What is expected ::
The copy you print must match the listing exactly, with its pictures removed.
--------------------------------
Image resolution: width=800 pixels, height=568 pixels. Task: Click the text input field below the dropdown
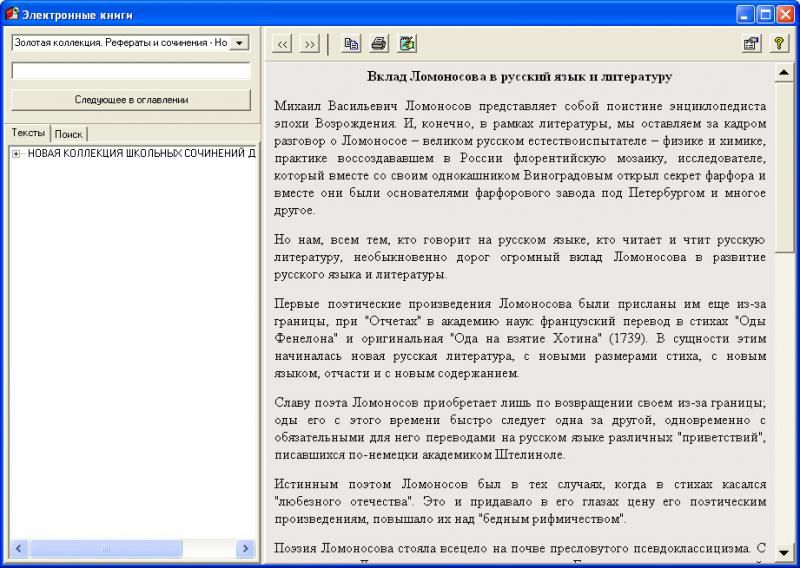point(131,71)
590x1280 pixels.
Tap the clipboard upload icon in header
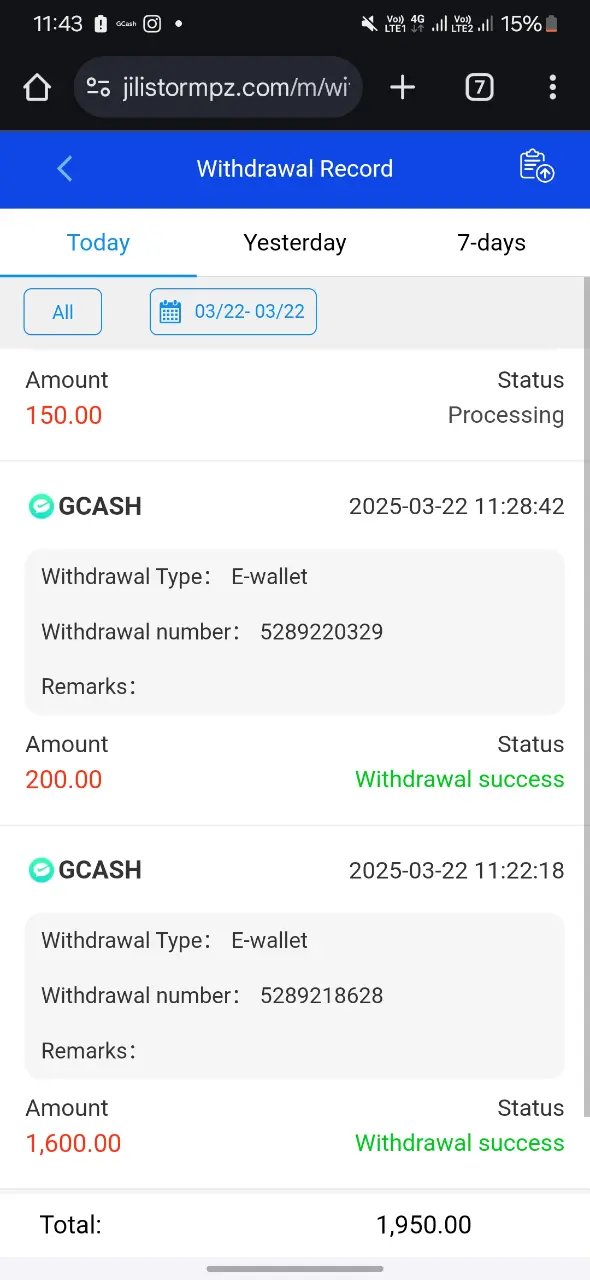click(536, 166)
--------------------------------
Task response ::
Image resolution: width=800 pixels, height=568 pixels. Task: Click the text input field below the dropdown
point(131,71)
590x1280 pixels.
Tap the clipboard upload icon in header
click(536, 166)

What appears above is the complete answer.